Bombardier gets solar panel go-ahead for Belfast wing-assembly plant
Bombardier has been granted planning approval to cover the roof of its wing-assembly plant in Belfast with solar panels.
The roof has an area of five hectares - the equivalent of six large international football pitches - and the panels will produce 3.8MW of power.
The company has also received approval for a biogas combined heat and power unit at the Belfast site that will have the capacity to produce 500kw of power.
Biogas is produced by decomposing organic matter such as animal waste in a process known as anaerobic digestion.
This gas is then used to power an engine unit that converts it to mechanical energy and then to electricity.

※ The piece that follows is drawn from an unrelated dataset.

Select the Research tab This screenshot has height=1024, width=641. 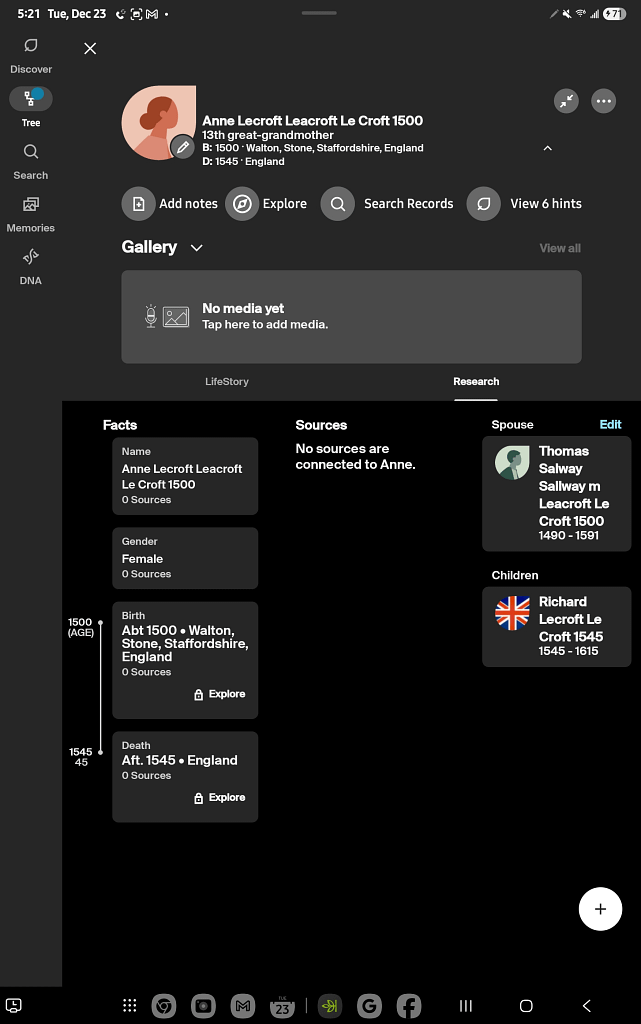tap(476, 381)
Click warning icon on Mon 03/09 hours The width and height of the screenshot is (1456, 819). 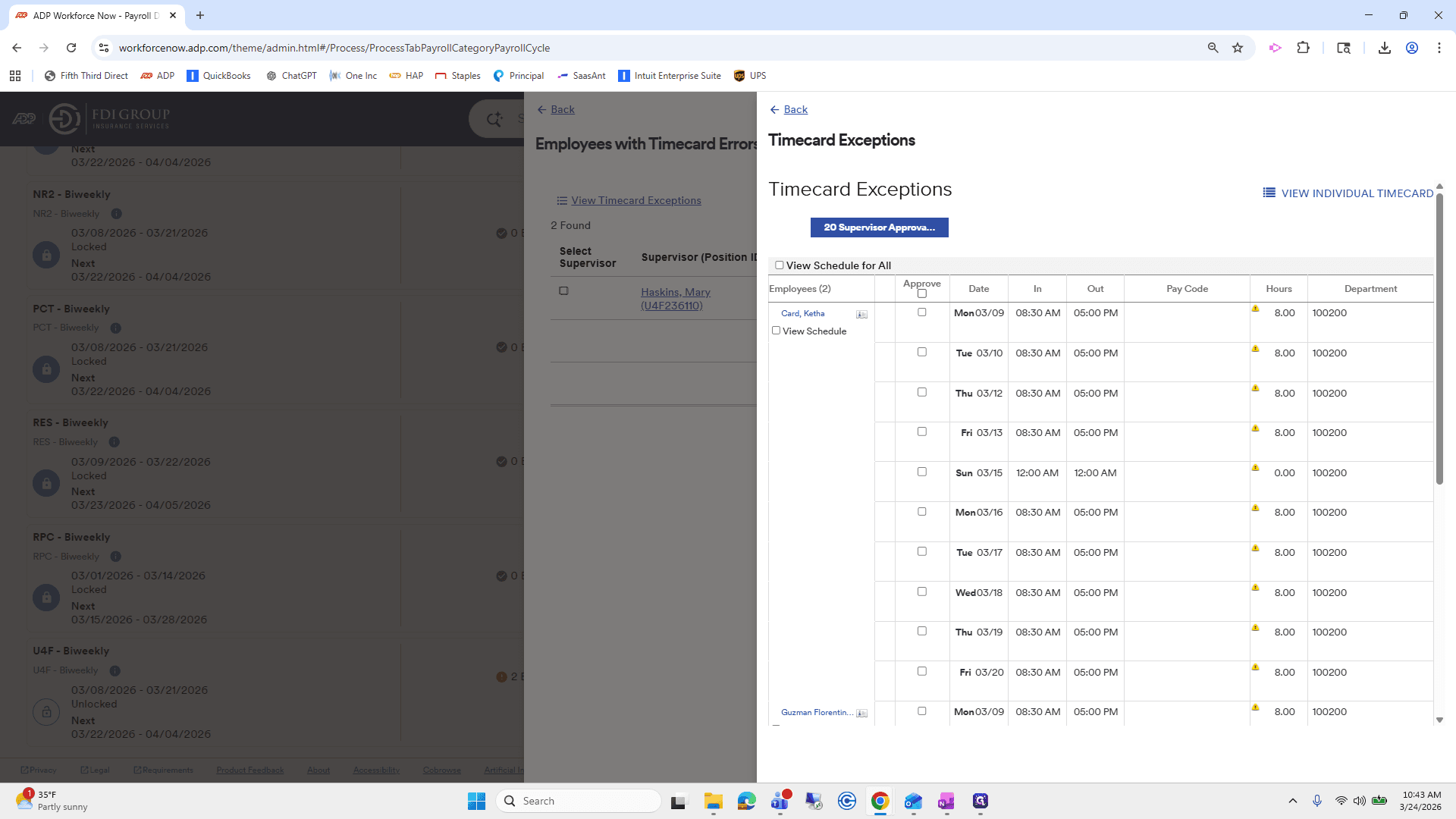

Energy costs are one of Bombardier's biggest overheads, and it has embarked on a strategy to focus on renewable energy as a way to manage future rises in electricity costs.
It has planning permission to build another biogas unit at its Newtownabbey factory.
Last month, it also got the go-ahead for its biggest scheme; a gasification power station at the Belfast plant.
It will convert 120,000 tonnes of commercial and industrial waste annually into electricity and heat using a gasification process.
Gasification plants operate by heating waste to produce a gas that is used to generate steam.
The steam then drives a turbine that creates electricity.
According to the planning application, the plant will take 18 months to build.
The project will significantly reduce energy costs.
Currently Bombardier pays three times more for power in Belfast than it does at its sister facilities in North America.